The dataset contains **19,383 TikTok videos**, each representing a unique published video labeled as either a claim or opinion. Key features include:

- **claim_status**: Target variable indicating whether the video contains a “claim” (unsourced/unverified info) or an “opinion” (personal belief)
- **video_id**: Unique identifier assigned to each video upon publication
- **video_duration_sec**: Duration of the video in seconds (continuous)
- **video_transcription_text**: Transcribed spoken content from the video (natural language)
- **verified_status**: Indicates if the video author is verified (verified / not verified)
- **author_ban_status**: Indicates the author's moderation status (active / under review / banned)
- **video_view_count**: Total number of views (continuous)
- **video_like_count**: Total number of likes (continuous)
- **video_share_count**: Total number of shares (continuous)
- **video_download_count**: Total number of downloads (continuous)
- **video_comment_count**: Total number of comments (continuous)

This dataset serves as the foundation for analyzing patterns in TikTok content moderation and building a classification model to distinguish between claims and opinions.

## **Data Processing and Analysis Steps**

### **Data Cleaning**
- Removed 298 rows with missing values (1.5% of dataset)
- Capped extreme outliers in engagement metrics using IQR method
- Balanced classes via upsampling (50.3% claims vs 49.7% opinions)

### **Exploratory Data Analysis**
- Visualized engagement distributions: Claims showed 2.5× higher median views
- Identified banned authors generate 3× more claims than active accounts
- Created Tableau dashboards comparing claim/opinion metrics

### **Statistical Testing**
- Conducted t-tests: Verified vs unverified accounts show significant engagement differences (p<0.001)
- Confirmed claims drive higher shares (mean=16,735) vs opinions (mean=14,111)

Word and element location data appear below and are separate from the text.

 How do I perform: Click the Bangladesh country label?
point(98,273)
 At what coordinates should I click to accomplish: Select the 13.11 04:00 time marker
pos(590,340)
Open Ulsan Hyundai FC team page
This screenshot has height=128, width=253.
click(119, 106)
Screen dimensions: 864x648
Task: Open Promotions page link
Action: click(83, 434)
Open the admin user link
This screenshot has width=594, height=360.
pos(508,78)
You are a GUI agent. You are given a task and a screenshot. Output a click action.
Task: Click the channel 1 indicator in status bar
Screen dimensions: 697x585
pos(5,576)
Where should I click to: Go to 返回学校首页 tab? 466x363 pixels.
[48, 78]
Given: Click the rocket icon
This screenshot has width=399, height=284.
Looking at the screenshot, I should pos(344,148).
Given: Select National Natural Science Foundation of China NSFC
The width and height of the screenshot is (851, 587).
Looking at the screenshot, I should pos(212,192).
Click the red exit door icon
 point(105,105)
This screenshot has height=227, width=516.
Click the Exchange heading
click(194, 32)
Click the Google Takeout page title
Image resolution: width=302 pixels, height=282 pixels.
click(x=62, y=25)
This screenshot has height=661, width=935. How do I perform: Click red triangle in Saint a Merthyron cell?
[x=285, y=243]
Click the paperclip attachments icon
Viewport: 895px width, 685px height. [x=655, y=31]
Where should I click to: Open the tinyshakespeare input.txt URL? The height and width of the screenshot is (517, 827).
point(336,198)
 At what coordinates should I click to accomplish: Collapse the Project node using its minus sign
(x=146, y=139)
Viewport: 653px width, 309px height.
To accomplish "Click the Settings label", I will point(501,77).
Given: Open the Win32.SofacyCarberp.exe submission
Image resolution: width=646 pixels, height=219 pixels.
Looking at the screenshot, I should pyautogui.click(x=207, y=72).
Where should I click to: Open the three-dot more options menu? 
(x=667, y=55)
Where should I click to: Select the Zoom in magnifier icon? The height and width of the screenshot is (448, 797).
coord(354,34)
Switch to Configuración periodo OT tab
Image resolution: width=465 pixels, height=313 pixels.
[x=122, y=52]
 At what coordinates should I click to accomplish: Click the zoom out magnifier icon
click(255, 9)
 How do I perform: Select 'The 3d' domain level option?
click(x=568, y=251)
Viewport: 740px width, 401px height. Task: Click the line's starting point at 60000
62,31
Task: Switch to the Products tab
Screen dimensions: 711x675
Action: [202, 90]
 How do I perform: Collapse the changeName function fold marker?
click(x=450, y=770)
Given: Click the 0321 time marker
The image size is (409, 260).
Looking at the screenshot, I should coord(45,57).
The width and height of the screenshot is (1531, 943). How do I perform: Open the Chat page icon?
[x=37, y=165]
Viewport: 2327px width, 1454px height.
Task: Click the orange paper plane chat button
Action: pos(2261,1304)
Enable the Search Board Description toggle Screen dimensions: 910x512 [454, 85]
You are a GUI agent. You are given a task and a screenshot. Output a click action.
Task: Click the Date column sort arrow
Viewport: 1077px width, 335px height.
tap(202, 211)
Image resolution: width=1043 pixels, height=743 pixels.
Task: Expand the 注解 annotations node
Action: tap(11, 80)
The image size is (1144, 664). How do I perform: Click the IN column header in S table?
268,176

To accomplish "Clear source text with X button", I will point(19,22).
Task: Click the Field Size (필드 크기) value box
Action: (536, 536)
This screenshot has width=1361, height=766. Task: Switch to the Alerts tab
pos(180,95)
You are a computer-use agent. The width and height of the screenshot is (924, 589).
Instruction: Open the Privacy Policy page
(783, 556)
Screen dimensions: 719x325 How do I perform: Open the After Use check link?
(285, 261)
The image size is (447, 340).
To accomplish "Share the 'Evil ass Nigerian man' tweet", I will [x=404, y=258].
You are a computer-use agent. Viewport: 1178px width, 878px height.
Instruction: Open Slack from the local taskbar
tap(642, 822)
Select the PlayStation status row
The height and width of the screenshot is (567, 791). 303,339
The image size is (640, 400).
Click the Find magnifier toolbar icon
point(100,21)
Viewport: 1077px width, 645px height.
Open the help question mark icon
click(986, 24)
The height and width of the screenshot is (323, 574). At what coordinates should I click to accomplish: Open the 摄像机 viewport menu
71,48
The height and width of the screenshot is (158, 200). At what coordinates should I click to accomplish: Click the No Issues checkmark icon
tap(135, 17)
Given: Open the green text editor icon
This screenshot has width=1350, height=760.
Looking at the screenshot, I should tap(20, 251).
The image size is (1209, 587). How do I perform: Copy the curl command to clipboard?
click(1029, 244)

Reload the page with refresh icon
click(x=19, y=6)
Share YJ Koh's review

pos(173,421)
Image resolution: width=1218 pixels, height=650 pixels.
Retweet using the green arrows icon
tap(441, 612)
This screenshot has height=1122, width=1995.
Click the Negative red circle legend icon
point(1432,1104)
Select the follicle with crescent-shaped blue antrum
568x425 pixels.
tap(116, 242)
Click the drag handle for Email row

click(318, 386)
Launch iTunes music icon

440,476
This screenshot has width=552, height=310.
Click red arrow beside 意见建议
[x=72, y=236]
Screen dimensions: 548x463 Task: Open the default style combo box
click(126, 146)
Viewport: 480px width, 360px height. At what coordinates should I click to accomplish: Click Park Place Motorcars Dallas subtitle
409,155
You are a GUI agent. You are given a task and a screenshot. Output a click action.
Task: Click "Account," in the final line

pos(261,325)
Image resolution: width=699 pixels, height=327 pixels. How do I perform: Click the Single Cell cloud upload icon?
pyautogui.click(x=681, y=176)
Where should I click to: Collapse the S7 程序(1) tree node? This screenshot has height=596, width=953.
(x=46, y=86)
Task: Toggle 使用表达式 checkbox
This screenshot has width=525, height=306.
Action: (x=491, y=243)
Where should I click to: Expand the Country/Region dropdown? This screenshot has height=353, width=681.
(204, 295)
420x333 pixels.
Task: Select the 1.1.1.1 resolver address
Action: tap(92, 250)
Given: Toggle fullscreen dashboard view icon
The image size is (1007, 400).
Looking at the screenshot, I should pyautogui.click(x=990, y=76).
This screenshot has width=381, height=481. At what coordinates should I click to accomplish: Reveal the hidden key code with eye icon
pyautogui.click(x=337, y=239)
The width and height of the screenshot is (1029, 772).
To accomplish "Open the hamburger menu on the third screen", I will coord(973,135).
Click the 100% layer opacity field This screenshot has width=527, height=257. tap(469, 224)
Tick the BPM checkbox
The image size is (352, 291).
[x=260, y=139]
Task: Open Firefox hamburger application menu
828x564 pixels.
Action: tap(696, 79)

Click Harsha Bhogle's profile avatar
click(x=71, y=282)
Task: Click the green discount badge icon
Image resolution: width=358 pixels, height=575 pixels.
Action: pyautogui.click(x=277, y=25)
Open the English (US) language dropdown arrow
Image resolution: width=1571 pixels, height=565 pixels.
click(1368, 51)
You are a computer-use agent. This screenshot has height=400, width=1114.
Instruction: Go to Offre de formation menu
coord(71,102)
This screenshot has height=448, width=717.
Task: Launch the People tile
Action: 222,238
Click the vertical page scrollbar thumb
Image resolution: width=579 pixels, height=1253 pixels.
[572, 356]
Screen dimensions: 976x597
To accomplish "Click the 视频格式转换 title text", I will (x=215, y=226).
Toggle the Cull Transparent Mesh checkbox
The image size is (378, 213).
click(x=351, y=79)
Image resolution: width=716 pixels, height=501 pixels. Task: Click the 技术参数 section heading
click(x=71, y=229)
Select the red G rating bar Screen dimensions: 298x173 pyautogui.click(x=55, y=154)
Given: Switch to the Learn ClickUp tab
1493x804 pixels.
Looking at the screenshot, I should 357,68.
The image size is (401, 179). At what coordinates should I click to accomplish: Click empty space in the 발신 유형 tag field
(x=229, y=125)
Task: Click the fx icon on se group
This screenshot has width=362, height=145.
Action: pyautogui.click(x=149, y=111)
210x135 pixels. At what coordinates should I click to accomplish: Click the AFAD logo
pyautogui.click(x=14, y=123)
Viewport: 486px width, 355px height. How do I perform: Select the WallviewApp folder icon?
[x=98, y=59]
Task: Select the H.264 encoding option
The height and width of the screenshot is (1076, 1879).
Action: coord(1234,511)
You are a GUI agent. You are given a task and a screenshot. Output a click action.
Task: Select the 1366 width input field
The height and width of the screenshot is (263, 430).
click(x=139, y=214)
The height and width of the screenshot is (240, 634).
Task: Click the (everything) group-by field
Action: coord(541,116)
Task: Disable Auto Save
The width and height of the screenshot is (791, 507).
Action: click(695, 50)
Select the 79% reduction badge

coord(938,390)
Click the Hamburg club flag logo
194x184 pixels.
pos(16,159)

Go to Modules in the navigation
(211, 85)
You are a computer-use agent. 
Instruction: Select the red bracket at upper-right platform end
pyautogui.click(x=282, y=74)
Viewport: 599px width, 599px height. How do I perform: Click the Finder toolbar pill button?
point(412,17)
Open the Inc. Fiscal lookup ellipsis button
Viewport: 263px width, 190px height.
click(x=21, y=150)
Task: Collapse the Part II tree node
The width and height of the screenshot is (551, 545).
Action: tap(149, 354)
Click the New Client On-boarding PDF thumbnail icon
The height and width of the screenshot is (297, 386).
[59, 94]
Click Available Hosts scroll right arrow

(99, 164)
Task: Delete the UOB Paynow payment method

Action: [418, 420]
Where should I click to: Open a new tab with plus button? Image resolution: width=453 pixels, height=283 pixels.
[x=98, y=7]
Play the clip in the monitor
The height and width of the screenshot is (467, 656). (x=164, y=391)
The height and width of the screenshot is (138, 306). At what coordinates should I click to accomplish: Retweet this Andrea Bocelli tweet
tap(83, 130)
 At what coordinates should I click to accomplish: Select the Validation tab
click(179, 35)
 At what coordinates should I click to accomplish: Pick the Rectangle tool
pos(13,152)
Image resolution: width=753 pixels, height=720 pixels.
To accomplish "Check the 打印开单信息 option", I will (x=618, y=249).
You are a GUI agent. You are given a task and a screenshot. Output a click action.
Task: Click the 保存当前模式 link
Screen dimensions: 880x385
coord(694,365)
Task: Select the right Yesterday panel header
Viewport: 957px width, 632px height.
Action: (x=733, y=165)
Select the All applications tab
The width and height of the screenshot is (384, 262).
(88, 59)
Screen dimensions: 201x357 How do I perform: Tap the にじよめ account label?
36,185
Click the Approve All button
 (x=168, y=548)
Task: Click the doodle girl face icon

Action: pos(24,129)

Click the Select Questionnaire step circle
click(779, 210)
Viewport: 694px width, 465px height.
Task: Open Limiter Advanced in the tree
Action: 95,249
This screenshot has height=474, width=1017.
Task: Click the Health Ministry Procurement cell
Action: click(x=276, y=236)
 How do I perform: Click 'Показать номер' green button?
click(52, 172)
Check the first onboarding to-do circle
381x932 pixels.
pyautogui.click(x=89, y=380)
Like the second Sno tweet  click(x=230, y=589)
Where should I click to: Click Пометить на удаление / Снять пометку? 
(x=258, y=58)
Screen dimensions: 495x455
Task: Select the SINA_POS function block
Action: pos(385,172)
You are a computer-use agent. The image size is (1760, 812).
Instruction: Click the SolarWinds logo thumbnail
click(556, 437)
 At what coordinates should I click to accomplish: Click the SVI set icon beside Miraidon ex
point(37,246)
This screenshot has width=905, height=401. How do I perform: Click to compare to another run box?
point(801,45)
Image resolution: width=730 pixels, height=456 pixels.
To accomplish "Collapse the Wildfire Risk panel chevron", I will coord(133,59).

### **Machine Learning Modeling**
- **Feature Engineering**:
- Extracted text length from transcriptions
- Generated n-gram features via CountVectorizer
- One-hot encoded categorical variables
- **Model Development**:
- Logistic Regression baseline (67% accuracy)
- Random Forest (99.5% recall)
- XGBoost (99.0% recall)
- **Evaluation**:
- Prioritized recall to minimize false negatives
- Final RF model achieved 99.48% recall, 99.95% precision

## **Key Insights**

### **Statistical Findings**
- **Claims generate significantly higher engagement**:
- 2.1× more views (p<0.001)
- 1.8× more likes (p<0.001)
- **Banned accounts are 3× more likely to post claims**
- **Verified accounts post fewer claims** (32% vs 68% for unverified)

### **Model Performance**

| Model | Recall | Precision | F1-Score |
|---------------------|---------|-----------|----------|
| Logistic Regression | 82% | 63% | 71% |
| Random Forest | 99.48% | 99.95% | 99.71% |
| XGBoost | 98.98% | 99.90% | 99.44% |

### **Feature Importance**
1. **Video share count** (28% importance)
2. **Author ban status** (22%)
3. **Video view count** (19%)
4. **Text length** (15%)

## **Project Highlights**

AllPhases



- Developed **end-to-end classification pipeline** from EDA to deployment-ready model
- Achieved **near-perfect recall (99.48%)** to minimize harmful content oversight
- Identified **key moderation signals**: High shares + banned author status
- Created **interpretable visualizations** of engagement patterns
- Established **ethical framework** for automated content moderation

## **Future Work**

- **Incorporate Advanced NLP**: Implement BERT for semantic claim detection
- **Expand Feature Set**: Add user history and temporal engagement patterns
- **Real-Time Testing**: Shadow deployment to assess production performance
- **Fairness Audits**: Evaluate demographic bias in classification
- **Multi-Language Support**: Adapt model for non-English content

This analysis provides **scalable solutions for content moderation**, enabling TikTok to efficiently identify high-risk claims while reducing manual review workload. The findings demonstrate how engagement metrics and account characteristics can reliably predict problematic content.